Sukses

Wanita Hamil Dilarang Menggunakan Kuteks, Mitos atau Fakta

Konon, wanita hamil dilarang menggunakan kuteks. Simak ulasannya berikut ini.

Klikdokter.com, Jakarta Tidak sedikit orang yang menganggap penggunaan kuteks pada wanita hamil akan mengganggu perkembangan janin serta menyebabkan kecacatan. Bahkan dapat mengakibatkan keguguran.

Ketahuilah, perkembangan janin dalam kandungan memang dipengaruhi oleh banyak faktor, baik dari dalam tubuh sang ibu maupun faktor lingkungan. Paparan berbagai bahan kimia juga harus menjadi perhatian khusus, termasuk yang ada pada kuteks.

Lantas, bagaimana pandangan medis terhadap penggunaan kuteks pada ibu hamil ini?

Kandungan bahan kimia
Apa saja bahan yang terdapat dalam kuteks? Dalam sebotol kuteks, terkandung pewarna, air, minyak, dan bahan tambahan berupa formaldehida serta toluene.

Formaldehida merupakan bahan kimia yang digunakan untuk membantu mengeraskan struktur kuteks setelah kering. Sedangkan toluene adalah bahan kimia yang fungsinya menghaluskan tekstur cairan saat dioleskan di atas kuku.

Menghirup kedua bahan ini dalam jangka panjang memang terbukti dapat mengganggu kesehatan tubuh bagi wanita hamil. Bagian yang terpengaruh khususnya mata, hidung, tenggorokan, dan paru- paru.

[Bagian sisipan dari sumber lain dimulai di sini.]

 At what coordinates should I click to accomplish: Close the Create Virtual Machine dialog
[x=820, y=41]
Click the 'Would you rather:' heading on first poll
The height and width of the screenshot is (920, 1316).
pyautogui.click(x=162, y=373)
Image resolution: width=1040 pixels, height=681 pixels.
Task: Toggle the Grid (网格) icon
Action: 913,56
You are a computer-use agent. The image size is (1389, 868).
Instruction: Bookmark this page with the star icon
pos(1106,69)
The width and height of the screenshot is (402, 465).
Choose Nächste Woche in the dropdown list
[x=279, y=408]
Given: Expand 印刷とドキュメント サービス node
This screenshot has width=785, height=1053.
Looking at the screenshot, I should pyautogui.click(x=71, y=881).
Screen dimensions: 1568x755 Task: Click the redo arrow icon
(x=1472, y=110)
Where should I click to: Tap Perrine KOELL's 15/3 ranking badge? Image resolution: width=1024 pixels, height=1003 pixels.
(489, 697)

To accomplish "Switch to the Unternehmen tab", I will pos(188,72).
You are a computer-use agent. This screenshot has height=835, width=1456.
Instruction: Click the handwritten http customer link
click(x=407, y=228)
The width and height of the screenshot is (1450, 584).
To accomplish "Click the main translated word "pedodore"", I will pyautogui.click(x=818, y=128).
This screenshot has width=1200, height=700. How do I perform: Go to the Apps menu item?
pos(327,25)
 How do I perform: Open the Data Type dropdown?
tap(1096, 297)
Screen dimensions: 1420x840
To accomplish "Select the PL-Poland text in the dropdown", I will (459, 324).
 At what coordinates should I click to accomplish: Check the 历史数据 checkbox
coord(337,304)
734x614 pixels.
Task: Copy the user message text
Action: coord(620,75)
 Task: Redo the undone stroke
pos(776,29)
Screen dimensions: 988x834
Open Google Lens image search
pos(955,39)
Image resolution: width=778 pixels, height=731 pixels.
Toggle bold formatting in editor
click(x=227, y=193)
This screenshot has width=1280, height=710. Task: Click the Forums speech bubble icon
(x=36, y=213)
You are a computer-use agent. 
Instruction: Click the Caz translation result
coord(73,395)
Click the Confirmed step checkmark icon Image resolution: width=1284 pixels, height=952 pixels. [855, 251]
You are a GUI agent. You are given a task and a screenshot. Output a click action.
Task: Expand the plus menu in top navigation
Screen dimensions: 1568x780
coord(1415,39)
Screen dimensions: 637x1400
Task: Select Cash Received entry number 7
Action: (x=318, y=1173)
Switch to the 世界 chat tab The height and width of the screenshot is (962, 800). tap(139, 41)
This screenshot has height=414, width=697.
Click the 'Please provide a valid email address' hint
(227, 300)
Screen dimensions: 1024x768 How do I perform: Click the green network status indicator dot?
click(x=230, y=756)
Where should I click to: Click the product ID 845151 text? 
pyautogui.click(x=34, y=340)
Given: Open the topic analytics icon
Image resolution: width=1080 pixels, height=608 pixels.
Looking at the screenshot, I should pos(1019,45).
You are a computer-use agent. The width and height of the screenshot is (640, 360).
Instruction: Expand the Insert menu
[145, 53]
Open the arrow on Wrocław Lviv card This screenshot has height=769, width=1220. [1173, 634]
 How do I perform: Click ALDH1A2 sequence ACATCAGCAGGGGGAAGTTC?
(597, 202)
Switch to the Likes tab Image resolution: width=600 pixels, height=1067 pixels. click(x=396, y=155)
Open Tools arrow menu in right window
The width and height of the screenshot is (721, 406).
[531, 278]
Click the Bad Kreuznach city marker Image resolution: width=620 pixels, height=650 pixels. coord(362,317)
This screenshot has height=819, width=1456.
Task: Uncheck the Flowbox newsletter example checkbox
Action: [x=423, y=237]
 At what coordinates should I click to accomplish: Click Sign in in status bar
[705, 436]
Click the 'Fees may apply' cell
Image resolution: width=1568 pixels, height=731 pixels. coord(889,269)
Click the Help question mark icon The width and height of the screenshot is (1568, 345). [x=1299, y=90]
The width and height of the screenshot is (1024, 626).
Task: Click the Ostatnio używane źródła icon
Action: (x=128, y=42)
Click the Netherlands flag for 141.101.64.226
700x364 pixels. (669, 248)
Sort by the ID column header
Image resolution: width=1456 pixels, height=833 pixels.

Penggunaan kuteks selama hamil

Formaldehida dan toluene terbukti berbahaya bila digunakan secara berlebihan. Tapi, perlu diingat bahwa kadar formaldehida maupun toluene pada kuteks terbilang sangat rendah. Jadi kecil kemungkinannya berpengaruh pada janin yang dikandung ibu hamil.

Hal tersebut turut dibuktikan dari penelitian oleh Gallichio pada tahun 2010. Penelitian tersebut menegaskan bahwa tidak ada pengaruh bermakna penggunaan kosmetik, termasuk kuteks pada kehamilan.

Pengaruh formaldehida dan toulene ini perlu diwaspadai hanya bila kuteks dioleskan setiap hari. Atau pada para pekerja di salon yang sepanjang jam kerja terpapat lekat dengan bahan kimia tersebut.

Anda masih belum yakin atas hasil penelitian tersebut dan tetap ingin mengenakan kuteks selama hamil? Sebaiknya pilih kuteks yang bebas formaldehida dan toluene. Beberapa produk kuteks yang tersedia di pasaran terbukti bebas dari kedua bahan kimia tersebut.

Agar paparan bahan kimia dalam kuteks terjaga minimal, ada beberapa kiat yang dapat dilakukan ibu hamil. Misalnya: menggunakan kuteks hanya sesekali, tidak dalam frekuensi yang sering, mengoleskan kuteks di ruangan yang terbuka dengan ventilasi ruangan yang baik.

Jauhkan kuku- kuku dari hidung selama proses pengeringan. Biarkan kuteks kering dengan cara alami dan bukan ditiup. Peniupan akan mendekatkan kuteks pada hidung, dengan demikian bahan kimia berpotensi terhirup lebih banyak.

Jadi, anggapan wanita hamil dilarang menggunakan kuteks tidaklah sepenuhnya benar. Beberapa catatan di atas, dapat Anda jadikan panduan. Anda tetap tampil cantik dan kehamilan pun terjaga dengan baik.